Once she was labelled as a maverick and a troublemaker her days were numbered. This woman made sure every single one of our 680+ students had shoes, glasses, food to eat on weekends and at school, uniforms to wear, and opportunities they would not have otherwise. She knew the name of every single student in the school. knew their parents, and knew their academic standing. She supported students and teachers with an amazing level of skill and was a master of finding funding for whatever needs arose. I was privileged to be hired by her and work for her for 9 years.

The principal hired to replace her came in from out of state and in her first year oversaw the firing and/or forcing out of 16 senior staff members including the head custodian and the school nurse through transfer or retirement. Her second year saw another 21 longtime employees leave the school through transfer or retirement. She then resigned and moved out of state again. I transferred since it was clear that anyone with more than 3 years experience or over the age of 30 was no longer welcome — we were actually forced to resign from all committees and not allowed leadership roles to “allow younger people a chance at growing”.

A school that had served a very troubled, gang-infested, impoverished neighborhood well and with honor and dignity for 3 generations was torn apart, institutional memory was destroyed, longstanding traditions ended, longterm faculty and support personnel, many of whom had attended this very school themselves as children and whose children also attended are gone and replaced by new, inexperienced teachers with a high churn rate and an ever-increasing number of student transfers.

This is what cemented my commitment to fight and to stand up for what is right. I realize that I have paid and will pay a price for my advocacy but I could not sleep at night if I did not at least try. I’m lucky in that I am only financially responsible for myself; I couldn’t take the risks to do this if I had children or a spouse to support.
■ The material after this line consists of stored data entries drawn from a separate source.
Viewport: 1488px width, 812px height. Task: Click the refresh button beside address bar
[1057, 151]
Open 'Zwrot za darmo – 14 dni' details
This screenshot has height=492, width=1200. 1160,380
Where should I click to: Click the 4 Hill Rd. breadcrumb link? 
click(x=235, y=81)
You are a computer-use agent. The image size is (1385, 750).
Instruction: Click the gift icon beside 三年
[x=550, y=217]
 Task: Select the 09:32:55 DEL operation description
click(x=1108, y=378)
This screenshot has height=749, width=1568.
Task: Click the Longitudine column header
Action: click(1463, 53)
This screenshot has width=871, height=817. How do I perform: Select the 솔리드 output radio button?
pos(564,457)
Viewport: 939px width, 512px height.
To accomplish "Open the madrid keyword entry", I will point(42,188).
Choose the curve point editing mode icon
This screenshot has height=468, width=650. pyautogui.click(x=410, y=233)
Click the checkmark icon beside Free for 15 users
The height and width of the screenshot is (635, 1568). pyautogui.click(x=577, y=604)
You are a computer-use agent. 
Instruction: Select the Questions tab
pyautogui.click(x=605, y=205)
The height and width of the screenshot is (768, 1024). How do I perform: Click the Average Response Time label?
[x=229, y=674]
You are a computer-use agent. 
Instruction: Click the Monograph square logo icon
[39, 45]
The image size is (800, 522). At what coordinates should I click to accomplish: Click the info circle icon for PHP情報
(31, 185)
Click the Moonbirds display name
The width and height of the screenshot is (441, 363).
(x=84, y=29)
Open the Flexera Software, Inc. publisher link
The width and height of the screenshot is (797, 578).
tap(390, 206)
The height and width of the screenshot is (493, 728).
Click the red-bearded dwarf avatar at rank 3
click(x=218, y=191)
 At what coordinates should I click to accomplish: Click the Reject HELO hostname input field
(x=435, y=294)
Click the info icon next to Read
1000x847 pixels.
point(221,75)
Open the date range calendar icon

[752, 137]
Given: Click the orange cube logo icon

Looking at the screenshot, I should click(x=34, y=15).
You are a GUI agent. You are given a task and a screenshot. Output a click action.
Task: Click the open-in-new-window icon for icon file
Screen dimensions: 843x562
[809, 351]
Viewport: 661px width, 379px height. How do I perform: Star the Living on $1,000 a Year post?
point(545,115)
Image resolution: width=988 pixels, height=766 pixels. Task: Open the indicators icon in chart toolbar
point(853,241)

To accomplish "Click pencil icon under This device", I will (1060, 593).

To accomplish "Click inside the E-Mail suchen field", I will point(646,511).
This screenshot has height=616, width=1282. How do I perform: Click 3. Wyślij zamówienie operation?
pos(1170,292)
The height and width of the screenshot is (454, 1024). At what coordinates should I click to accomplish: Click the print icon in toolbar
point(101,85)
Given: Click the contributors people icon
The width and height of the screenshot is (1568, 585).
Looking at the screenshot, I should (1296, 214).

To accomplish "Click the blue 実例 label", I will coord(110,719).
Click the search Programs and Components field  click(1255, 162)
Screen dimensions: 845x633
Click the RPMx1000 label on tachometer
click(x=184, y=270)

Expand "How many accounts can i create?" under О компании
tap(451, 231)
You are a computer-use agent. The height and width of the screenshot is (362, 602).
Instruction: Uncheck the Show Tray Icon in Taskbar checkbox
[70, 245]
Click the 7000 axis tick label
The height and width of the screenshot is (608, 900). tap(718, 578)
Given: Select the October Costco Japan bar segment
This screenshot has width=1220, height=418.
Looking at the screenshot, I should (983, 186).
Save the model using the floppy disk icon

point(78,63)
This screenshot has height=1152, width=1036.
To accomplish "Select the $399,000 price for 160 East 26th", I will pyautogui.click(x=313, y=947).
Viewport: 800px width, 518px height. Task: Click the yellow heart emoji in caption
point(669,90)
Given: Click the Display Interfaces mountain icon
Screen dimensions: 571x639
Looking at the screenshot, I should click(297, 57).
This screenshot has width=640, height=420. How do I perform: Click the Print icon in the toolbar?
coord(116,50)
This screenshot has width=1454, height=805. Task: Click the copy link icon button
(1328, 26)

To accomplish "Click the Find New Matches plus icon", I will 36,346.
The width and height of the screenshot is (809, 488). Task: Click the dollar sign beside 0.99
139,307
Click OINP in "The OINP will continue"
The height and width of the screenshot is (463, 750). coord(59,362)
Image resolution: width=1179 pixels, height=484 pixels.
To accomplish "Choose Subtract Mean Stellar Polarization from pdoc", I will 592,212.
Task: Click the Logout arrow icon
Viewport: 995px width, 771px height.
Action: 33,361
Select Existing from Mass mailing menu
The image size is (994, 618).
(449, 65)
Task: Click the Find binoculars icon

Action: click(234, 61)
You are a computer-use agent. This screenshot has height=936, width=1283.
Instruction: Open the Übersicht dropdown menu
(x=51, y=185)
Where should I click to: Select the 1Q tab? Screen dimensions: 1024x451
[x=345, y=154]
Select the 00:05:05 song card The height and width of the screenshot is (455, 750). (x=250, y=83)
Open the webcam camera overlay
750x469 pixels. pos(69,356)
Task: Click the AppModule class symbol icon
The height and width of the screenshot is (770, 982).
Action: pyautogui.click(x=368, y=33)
A previous post recounted “The Confessions of a Teaching Fellow” who described her revulsion at what she was expected to do. Soon after that post went up, another came from someone who said the writer of the original post was absolutely wrong. Here is confirmation for the teacher who spoke out:

I worked for the TFA program last summer as a supervising teacher (basically a baby-sitter for the TFA candidates who aren’t allowed to be in a classroom by themselves without a certified teacher). The writer discribes the regimentation of this program to a tee.What’s sad is that the children in the summer are the ones needing the most help. Instead, they are placed in a classroom with people who have no experience teaching or working with children. Although I was expected to sit in the back and simply observe, I had to get involved several times when the inexperience of these candidates resulted in violent confrontations with the students.TFA would never fly in the suburbs where my child attends school. The parents would never stand for it! What is it about accepting sickeningly inexperienced and unprepared teachers that makes it ok for the children of the poor?

Originally, I thought these alternative programs were designed to place teachers in hard to place areas. NYC had a hiring freeze for outside applicants for the past two years, except for (you guessed it) TFA applicants. Why are principals hiring TFA applicants when there is a plethora of more qualified, certified applicants? Taxpayers should be demanding why our money is going to finance a system that may have had some reason for existing in the past, but is now not needed and more disheartening, is negatively impacting the lives of hundreds of low income students while lining the pockets of a select few adults.